New research links vitamin D with better live birth rates in women undergoing assisted reproduction treatment (ART).

Researchers from Tommy’s National Centre for Miscarriage Research at the University of Birmingham investigated the connection between vitamin D and the outcomes of assisted reproduction treatment, such as IVF and frozen embryo transfer.

The team analysed data from 11 studies that included 2,700 women who were undergoing ART. They found that live births were a third more likely to occur in women who had the right amount of vitamin D compared to women who did not.

The researchers also found that women who had sufficient vitamin D were 34 per cent more likely to have a positive pregnancy test and 46 per cent more likely to achieve a clinical pregnancy, compared to women who had low levels of vitamin D.

Lead researcher Dr Justin Chu has cautioned that the findings do not mean that vitamin D supplementation necessarily improves women’s chances of having a baby following ART, as the research can only show an association.

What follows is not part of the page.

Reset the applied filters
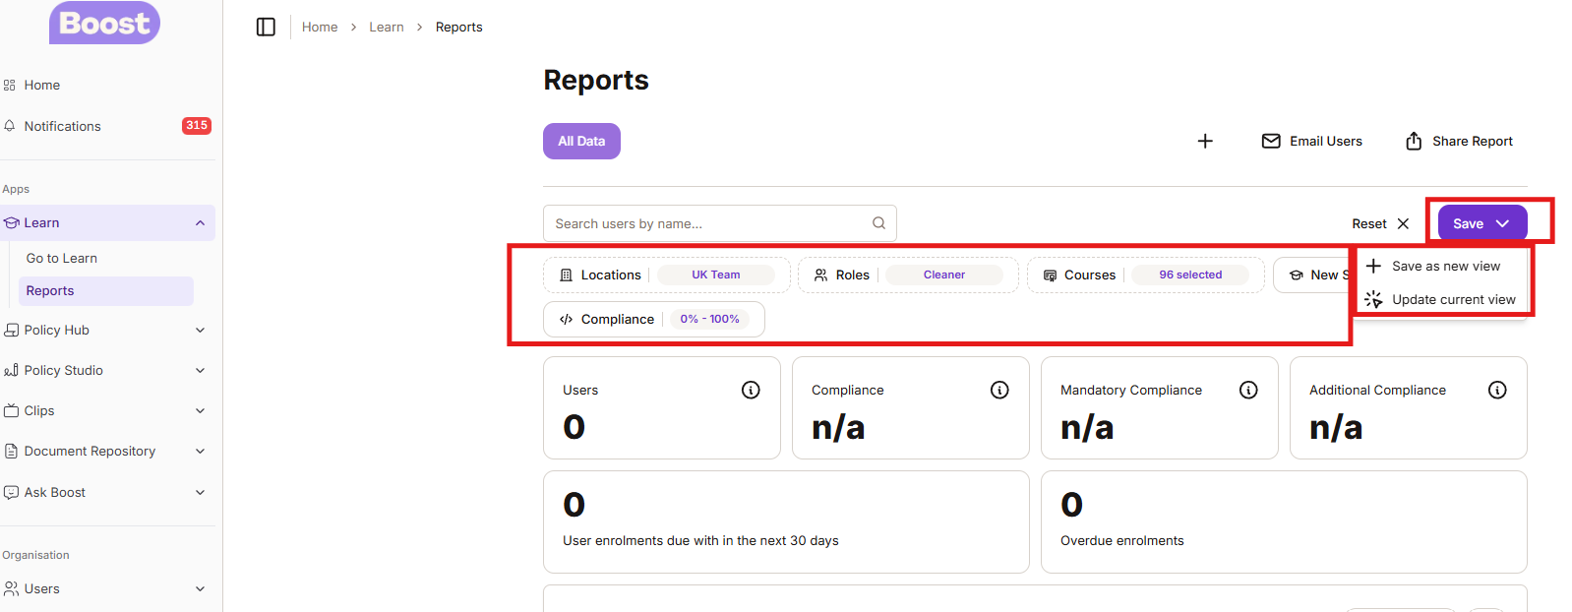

However, these promising findings do highlight the need for more investigation in this area. Researchers are calling for a clinical trial to further investigate the potential role of vitamin D in pregnancy.

Dr Chu said, ‘Although an association has been identified, the beneficial effect of correction of vitamin D deficiency or insufficiency needs to be tested by performing a clinical trial.

‘In the meantime, women who want to achieve a successful pregnancy should not rush off to their local pharmacy to buy vitamin D supplements until we know more about its effects.

‘It is possible to overdose on vitamin D and this can lead to too much calcium building up in the body, which can weaken bones and damage the heart and kidneys.’

The team has said that possible roles played by vitamin D in pregnancy may be that it affects the success of embryo implantation in the womb in some way, or that it indicates the general wellbeing of the women.

Dr Chu added, ‘Testing for vitamin D concentrations is relatively cheap and widely available and its treatment is not costly.

‘It could be that correcting vitamin D deficiency could benefit women undergoing assisted reproduction treatment, but further research is needed to test this.’